*** INPUT FOR THIS TASK Section Begins ***

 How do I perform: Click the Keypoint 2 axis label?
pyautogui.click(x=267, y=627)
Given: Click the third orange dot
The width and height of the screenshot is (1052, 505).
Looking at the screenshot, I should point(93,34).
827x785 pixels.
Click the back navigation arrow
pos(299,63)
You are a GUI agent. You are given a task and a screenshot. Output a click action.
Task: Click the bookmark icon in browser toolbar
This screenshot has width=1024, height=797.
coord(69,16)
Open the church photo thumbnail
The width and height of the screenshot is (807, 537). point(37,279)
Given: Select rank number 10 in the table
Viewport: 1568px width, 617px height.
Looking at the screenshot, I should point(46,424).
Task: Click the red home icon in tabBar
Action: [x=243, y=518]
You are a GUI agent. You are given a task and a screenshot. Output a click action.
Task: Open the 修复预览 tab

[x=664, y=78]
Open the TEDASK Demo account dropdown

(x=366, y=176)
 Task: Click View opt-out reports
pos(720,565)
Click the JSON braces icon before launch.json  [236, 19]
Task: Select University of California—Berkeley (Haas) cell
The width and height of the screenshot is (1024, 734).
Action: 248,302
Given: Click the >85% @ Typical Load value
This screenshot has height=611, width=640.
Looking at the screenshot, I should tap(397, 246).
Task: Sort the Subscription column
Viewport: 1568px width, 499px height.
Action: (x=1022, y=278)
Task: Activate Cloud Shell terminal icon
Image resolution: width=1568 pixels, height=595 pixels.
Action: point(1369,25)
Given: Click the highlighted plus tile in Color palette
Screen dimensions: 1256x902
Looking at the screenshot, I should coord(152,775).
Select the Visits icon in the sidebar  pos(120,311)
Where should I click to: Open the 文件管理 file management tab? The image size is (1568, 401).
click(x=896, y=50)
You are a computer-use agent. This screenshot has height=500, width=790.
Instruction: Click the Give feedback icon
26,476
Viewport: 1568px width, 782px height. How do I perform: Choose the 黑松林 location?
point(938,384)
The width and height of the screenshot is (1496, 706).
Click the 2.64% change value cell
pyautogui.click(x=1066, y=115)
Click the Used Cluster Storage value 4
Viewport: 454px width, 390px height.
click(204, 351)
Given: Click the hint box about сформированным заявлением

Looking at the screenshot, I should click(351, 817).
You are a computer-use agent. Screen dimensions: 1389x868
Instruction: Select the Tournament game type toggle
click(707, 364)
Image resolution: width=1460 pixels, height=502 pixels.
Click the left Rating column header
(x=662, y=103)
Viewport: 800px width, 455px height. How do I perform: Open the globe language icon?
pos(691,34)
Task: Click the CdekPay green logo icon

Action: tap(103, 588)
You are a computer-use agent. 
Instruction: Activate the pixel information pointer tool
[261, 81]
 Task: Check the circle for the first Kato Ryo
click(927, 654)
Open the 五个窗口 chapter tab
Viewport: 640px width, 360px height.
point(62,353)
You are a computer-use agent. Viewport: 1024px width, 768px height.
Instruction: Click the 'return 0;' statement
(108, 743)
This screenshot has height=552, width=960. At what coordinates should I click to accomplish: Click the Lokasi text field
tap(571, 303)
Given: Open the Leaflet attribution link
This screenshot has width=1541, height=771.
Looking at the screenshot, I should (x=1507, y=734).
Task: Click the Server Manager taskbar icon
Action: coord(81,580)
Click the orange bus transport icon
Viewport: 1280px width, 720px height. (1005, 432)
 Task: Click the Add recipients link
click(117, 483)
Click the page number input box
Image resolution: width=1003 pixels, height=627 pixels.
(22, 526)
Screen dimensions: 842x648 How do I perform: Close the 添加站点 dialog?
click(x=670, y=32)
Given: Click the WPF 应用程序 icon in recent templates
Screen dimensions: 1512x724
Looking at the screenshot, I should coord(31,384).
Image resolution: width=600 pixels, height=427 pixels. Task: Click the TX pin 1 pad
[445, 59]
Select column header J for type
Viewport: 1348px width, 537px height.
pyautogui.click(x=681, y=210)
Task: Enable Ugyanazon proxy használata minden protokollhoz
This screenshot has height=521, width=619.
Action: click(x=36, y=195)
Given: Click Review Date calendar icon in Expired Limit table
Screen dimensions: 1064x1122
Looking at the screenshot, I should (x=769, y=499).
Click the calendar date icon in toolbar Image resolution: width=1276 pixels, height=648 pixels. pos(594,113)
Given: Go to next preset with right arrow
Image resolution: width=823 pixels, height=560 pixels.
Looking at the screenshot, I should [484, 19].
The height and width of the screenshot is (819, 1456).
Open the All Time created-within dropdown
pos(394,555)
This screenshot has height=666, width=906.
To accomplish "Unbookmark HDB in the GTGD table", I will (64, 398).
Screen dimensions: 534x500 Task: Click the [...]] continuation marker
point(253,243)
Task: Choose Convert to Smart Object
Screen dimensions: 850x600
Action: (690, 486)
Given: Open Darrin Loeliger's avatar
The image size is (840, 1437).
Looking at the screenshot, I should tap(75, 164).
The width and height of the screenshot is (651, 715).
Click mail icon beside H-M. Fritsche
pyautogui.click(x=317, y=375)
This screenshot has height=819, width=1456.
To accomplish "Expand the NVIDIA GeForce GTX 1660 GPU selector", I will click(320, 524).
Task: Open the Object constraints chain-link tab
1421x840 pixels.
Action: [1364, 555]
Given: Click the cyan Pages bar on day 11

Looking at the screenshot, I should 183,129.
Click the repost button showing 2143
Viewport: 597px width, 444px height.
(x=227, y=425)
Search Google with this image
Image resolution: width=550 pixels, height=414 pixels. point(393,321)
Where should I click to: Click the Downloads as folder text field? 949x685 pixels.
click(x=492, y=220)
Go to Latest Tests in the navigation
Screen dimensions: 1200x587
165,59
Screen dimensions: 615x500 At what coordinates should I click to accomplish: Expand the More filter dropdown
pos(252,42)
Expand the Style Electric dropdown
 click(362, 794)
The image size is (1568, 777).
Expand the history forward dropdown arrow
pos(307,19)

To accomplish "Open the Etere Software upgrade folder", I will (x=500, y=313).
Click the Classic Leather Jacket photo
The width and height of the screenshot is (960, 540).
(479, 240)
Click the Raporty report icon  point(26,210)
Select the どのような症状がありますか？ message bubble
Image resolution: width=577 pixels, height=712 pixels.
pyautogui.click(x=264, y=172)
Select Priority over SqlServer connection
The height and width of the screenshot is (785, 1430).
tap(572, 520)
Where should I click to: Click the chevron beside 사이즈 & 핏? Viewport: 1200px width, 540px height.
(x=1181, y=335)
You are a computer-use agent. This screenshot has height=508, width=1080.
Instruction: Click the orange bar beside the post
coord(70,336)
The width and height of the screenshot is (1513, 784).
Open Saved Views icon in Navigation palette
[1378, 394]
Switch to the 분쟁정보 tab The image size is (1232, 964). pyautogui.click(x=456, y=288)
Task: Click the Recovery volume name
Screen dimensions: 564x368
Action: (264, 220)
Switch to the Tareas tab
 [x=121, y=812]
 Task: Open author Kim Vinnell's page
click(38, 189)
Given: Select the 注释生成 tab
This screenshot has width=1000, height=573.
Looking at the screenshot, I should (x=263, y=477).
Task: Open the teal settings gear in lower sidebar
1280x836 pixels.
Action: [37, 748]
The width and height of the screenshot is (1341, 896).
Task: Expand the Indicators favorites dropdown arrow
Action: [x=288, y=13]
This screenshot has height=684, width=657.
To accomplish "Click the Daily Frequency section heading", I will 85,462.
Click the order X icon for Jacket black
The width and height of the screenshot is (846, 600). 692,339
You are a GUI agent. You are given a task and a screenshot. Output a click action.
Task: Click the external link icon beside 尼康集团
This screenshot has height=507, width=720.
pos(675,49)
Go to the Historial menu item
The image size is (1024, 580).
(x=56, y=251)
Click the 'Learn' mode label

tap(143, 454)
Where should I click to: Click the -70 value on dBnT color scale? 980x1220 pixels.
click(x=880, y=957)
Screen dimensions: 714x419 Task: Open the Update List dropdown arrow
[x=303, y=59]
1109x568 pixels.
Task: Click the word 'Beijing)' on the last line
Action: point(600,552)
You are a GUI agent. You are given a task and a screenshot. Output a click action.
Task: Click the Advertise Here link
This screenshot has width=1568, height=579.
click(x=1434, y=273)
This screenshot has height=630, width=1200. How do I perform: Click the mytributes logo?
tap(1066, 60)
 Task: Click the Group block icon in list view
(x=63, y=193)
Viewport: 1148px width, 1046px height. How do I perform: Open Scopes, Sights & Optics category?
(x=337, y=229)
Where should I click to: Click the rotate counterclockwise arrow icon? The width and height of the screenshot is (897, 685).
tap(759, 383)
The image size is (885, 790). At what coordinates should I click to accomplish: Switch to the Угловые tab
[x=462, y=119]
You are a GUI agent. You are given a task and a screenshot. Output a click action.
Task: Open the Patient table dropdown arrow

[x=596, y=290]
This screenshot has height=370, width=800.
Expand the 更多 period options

*** INPUT FOR THIS TASK Section Ends ***

■ **EXERCISE GOAL**:
Start at the first line of the entries and stop at the line with "Given: Click the >85% @ Typical Load value". Retype each of those lines exactly, both ends included.

■ **OUTPUT OF THE EXERCISE**:
 How do I perform: Click the Keypoint 2 axis label?
pyautogui.click(x=267, y=627)
Given: Click the third orange dot
The width and height of the screenshot is (1052, 505).
Looking at the screenshot, I should point(93,34).
827x785 pixels.
Click the back navigation arrow
pos(299,63)
You are a GUI agent. You are given a task and a screenshot. Output a click action.
Task: Click the bookmark icon in browser toolbar
This screenshot has width=1024, height=797.
coord(69,16)
Open the church photo thumbnail
The width and height of the screenshot is (807, 537). point(37,279)
Given: Select rank number 10 in the table
Viewport: 1568px width, 617px height.
Looking at the screenshot, I should point(46,424).
Task: Click the red home icon in tabBar
Action: [x=243, y=518]
You are a GUI agent. You are given a task and a screenshot. Output a click action.
Task: Open the 修复预览 tab

[x=664, y=78]
Open the TEDASK Demo account dropdown

(x=366, y=176)
 Task: Click View opt-out reports
pos(720,565)
Click the JSON braces icon before launch.json  [236, 19]
Task: Select University of California—Berkeley (Haas) cell
The width and height of the screenshot is (1024, 734).
Action: 248,302
Given: Click the >85% @ Typical Load value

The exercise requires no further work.